QUAND ON A LA BOURGOGNE, ON LA GARDE

Connaissant désormais mes larges marges de manœuvre, j’allai me jeter dans l’antre du conseil régional, à peine et mal remis des récentes élections et notamment celle de son président, Jean-Pierre Soisson, qui avait volé d’une voix la place depuis longtemps préparée, investie et chauffée pour Dominique Perben. Le député-maire d’Auxerre était alors à gauche, pardon, avait accepté l’ouverture proposée par François Mitterrand, et régnait sur une majorité socialo-communiste dont le pouvoir national était singulièrement émoussé. En tout cas, régnaient dans l’hémicycle du boulevard de la Trémouille de quoi éduquer un journaliste politique, les mœurs de la IV° République étant ressurgies du passé dans cette assemblée disparate où l’ancien président Marcel Lucotte se demandait encore qui l’avait trahi pour que la présidence lui passât ainsi sous le nez.
Jean-Pierre Soisson n’avait pas mis longtemps à repérer qui j’étais. Au lendemain de ma nomination, le téléphone avait sonné sur mon bureau. C’était le ministère de l’Agriculture par la voix d’une accorte secrétaire :
– Ne quittez pas, je vous passe le ministre qui voudrait vous parler.
– …
– Allo, Michel ? (il connaissait même mon prénom… mais nous n’avions jamais été présentés)
– Euh… oui, monsieur le Ministre.
– Il faut qu’on se rencontre. Dînons un de ces soirs à Dijon, d’accord ?
– Euh … oui, monsieur le Ministre.
Le tour était joué. J’étais fait comme un rat. Le diable d’homme réussit d’ailleurs d’autant mieux à me séduire qu’il s’est avéré un homme de culture et que, lui et moi, nous avons plus souvent parlé de l’histoire des Ducs de Bourgogne que de la politique régionale ou de son apport à l’apprentissage quand il était ministre d’État chargé du Travail. Avec Robert Poujade, il était sans doute à cette époque, et depuis l’élection de François Mitterrand à la présidence de la République, le grand homme politique de la Bourgogne. Il avait, en tout cas, compris qu’à défaut d’être une grande région – elle est coincée entre les deux plus grosses régions de France et si son territoire est vaste elle n’en est que trop peu peuplée (à peine 2 millions d’habitants) – la Bourgogne ne pouvait exister qu’avec, à sa tête, un homme politique d’envergure. Et qu’il était celui-là.

▶ _Exercice 1_
Citez le passage de l'extrait sur la Bourgogne qui va de « QUAND ON A LA » jusqu'à « sous le nez. » inclus.
L'extrait et les entrées sont deux documents indépendants l'un de l'autre.

▶ _Entrées à traiter_
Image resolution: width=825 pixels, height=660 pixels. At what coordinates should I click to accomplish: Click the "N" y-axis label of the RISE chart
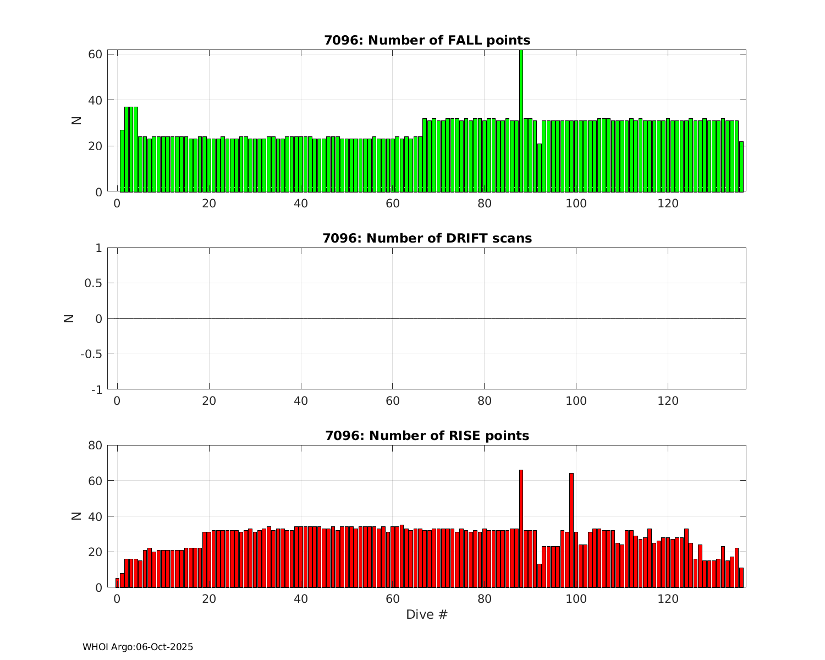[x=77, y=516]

...

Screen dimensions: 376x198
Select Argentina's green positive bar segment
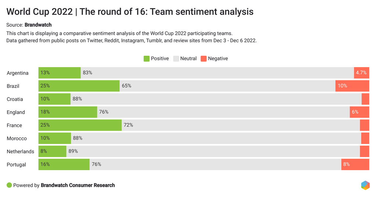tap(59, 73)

==

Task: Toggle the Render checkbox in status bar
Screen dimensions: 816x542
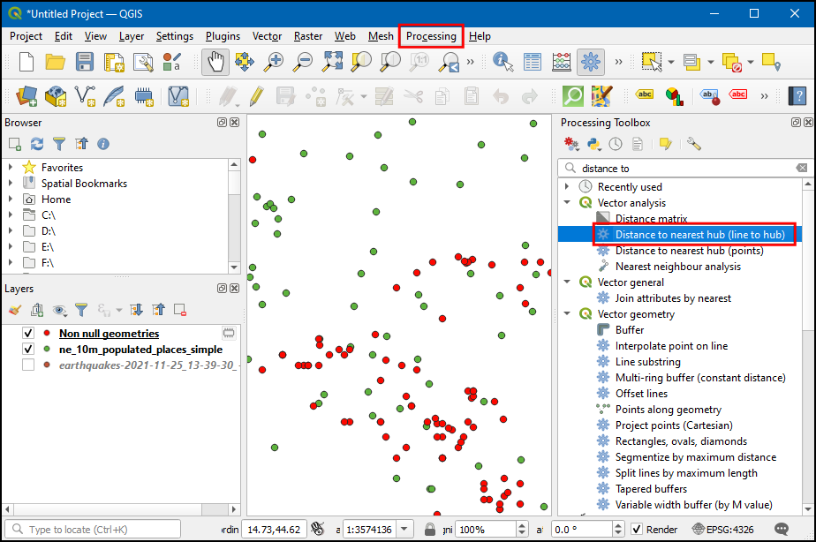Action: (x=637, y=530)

▶ _Exercice 2_
Relevez chaque ligne des entrées qui contient la chaîne « Screen », en tenant compte des majuscules et des minuscules.

▶ _Réponse rédigée 1_
QUAND ON A LA BOURGOGNE, ON LA GARDE

Connaissant désormais mes larges marges de manœuvre, j’allai me jeter dans l’antre du conseil régional, à peine et mal remis des récentes élections et notamment celle de son président, Jean-Pierre Soisson, qui avait volé d’une voix la place depuis longtemps préparée, investie et chauffée pour Dominique Perben. Le député-maire d’Auxerre était alors à gauche, pardon, avait accepté l’ouverture proposée par François Mitterrand, et régnait sur une majorité socialo-communiste dont le pouvoir national était singulièrement émoussé. En tout cas, régnaient dans l’hémicycle du boulevard de la Trémouille de quoi éduquer un journaliste politique, les mœurs de la IV° République étant ressurgies du passé dans cette assemblée disparate où l’ancien président Marcel Lucotte se demandait encore qui l’avait trahi pour que la présidence lui passât ainsi sous le nez.

▶ _Réponse rédigée 2_
Screen dimensions: 376x198
Screen dimensions: 816x542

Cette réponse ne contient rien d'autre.